An emergency room influx and trauma cases prediction in a Brazilian ophthalmological hospital by an ophthalmologist without code experience

Detalhes bibliográficos
Autor(a) principal: Nakayama,Luis Filipe
Data de Publicação: 2022
Outros Autores: Ribeiro,Lucas Zago, Regatieri,Caio Vinicius Saito
Tipo de documento: Artigo
Idioma: eng
Título da fonte: Arquivos brasileiros de oftalmologia (Online)

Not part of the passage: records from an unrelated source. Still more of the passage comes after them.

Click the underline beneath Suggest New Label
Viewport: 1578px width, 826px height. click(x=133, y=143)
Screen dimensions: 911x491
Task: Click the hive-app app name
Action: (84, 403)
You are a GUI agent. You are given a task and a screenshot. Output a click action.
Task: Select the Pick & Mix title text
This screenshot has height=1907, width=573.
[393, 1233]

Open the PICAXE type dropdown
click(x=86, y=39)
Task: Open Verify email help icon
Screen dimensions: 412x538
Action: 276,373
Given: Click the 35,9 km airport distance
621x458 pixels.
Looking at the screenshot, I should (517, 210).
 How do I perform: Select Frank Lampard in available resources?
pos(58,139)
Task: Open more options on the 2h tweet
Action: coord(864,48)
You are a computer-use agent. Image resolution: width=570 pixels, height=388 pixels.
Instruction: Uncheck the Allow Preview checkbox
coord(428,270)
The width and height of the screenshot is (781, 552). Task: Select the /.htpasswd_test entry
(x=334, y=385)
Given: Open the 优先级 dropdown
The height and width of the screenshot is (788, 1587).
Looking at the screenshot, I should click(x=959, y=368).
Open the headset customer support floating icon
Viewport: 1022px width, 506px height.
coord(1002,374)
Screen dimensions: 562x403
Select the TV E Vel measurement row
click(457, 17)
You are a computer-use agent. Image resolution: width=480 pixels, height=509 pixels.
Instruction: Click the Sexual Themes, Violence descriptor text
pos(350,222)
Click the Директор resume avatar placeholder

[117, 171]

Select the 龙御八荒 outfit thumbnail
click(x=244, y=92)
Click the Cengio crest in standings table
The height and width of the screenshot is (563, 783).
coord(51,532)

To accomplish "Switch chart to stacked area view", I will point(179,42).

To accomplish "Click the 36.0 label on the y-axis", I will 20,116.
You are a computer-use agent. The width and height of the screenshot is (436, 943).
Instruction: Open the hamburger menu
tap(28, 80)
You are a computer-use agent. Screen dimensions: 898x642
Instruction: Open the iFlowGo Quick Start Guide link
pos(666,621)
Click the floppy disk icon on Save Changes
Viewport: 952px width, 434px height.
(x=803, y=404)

Texto Completo: http://old.scielo.br/scielo.php?script=sci_arttext&pid=S0004-27492022005011215
Resumo: ABSTRACT Purpose: The emergency medical service is a fundamental part of healthcare, albeit crowded emergency rooms lead to delayed and low-quality assistance in actual urgent cases. Machine-learning algorithms can provide a smart and effective estimation of emergency patients’ volume, which was previously restricted to artificial intelligence (AI) experts in coding and computer science but is now feasible by anyone without any coding experience through auto machine learning. This study aimed to create a machine-learning model designed by an ophthalmologist without any coding experience using AutoML to predict the influx in the emergency department and trauma cases. Methods: A dataset of 356,611 visits at Hospital da Universidade Federal de São Paulo from January 01, 2014 to December 31, 2019 was included in the model training, which included visits/day and the international classification disease code. The training and prediction were made with the Amazon Forecast by 2 ophthalmologists with no prior coding experience. Results: The forecast period predicted a mean emergency patient volume of 216.27/day in p90, 180.75/day in p50, and 140.35/day in p10, and a mean of 7.42 trauma cases/ day in p90, 3.99/day in p50, and 0.56/day in p10. In January of 2020, there were a total of 6,604 patient visits and a mean of 206.37 patients/day, which is 13.5% less than the p50 prediction. This period involved a total of 199 trauma cases and a mean of 6.21 cases/day, which is 55.77% more traumas than that by the p50 prediction. Conclusions: The development of models was previously restricted to data scientists’ experts in coding and computer science, but transfer learning autoML has enabled AI development by any person with no code experience mandatory. This study model showed a close value to the actual 2020 January visits, and the only factors that may have influenced the results between the two approaches are holidays and dataset size. This is the first study to apply AutoML in hospital visits forecast, showing a close prediction of the actual hospital influx.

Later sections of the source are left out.